[WHAT YOU NEED TO DO]
Each record below needs to be reproduced precisely, though not its pictures.

START DATA PROVIDED

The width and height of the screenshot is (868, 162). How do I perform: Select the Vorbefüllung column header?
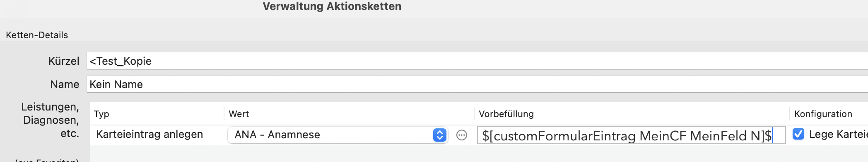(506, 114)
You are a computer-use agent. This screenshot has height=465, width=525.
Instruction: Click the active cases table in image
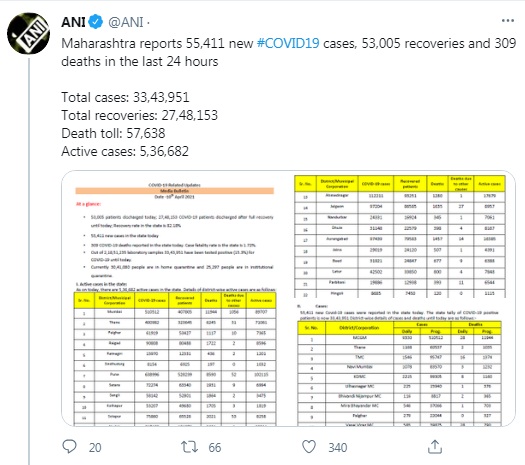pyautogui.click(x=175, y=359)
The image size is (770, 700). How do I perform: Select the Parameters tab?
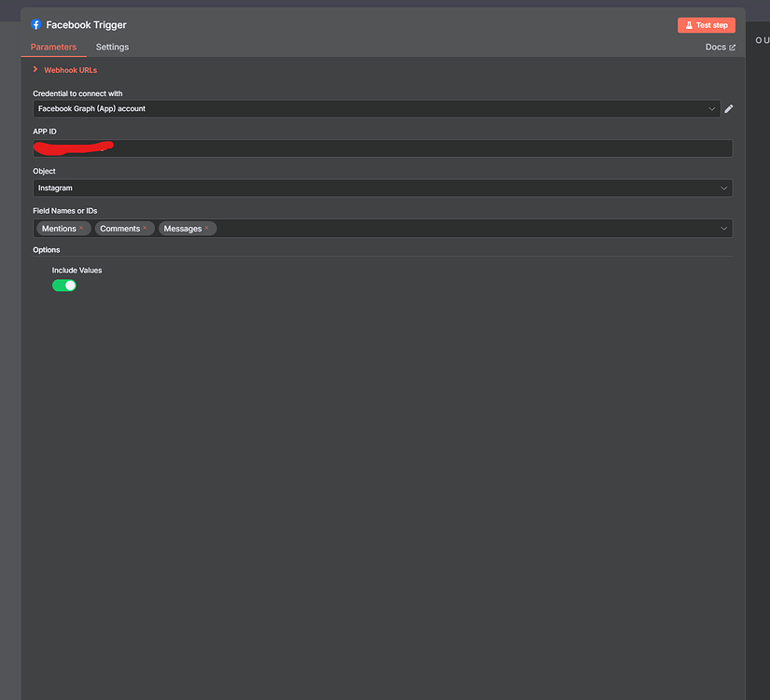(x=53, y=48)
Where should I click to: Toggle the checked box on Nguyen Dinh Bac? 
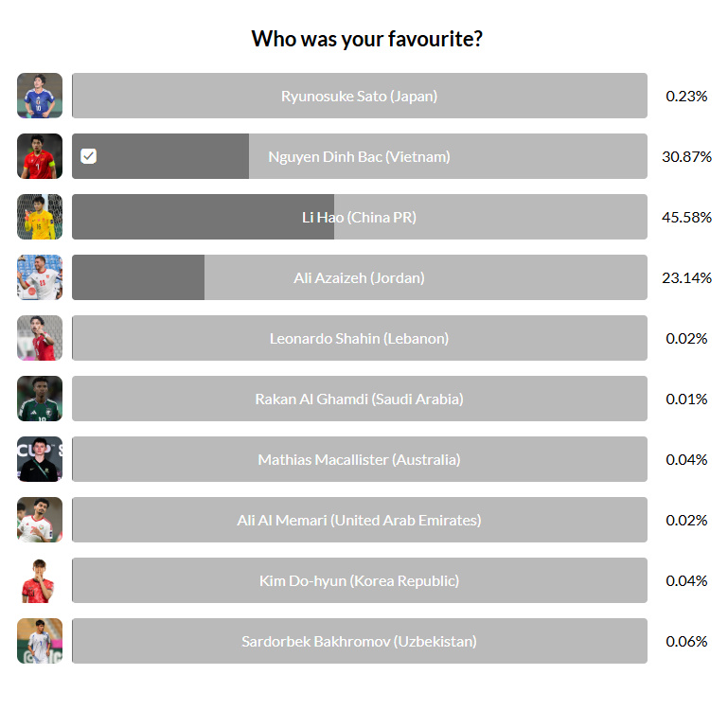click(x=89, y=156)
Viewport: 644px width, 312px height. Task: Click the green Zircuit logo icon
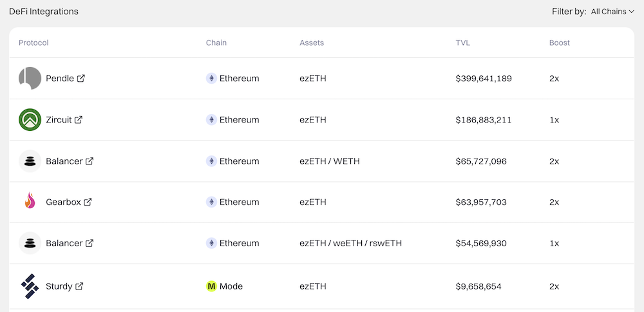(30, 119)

END DATA PROVIDED

[YOUR RESPONSE]
The width and height of the screenshot is (868, 162). How do I perform: Select the Vorbefüllung column header?
(506, 114)
You are a computer-use agent. This screenshot has height=465, width=525.
Instruction: Click the active cases table in image
pyautogui.click(x=175, y=359)
The image size is (770, 700). How do I perform: Select the Parameters tab?
(x=53, y=48)
Where should I click to: Toggle the checked box on Nguyen Dinh Bac? 
click(x=89, y=156)
Viewport: 644px width, 312px height. Task: Click the green Zircuit logo icon
(30, 119)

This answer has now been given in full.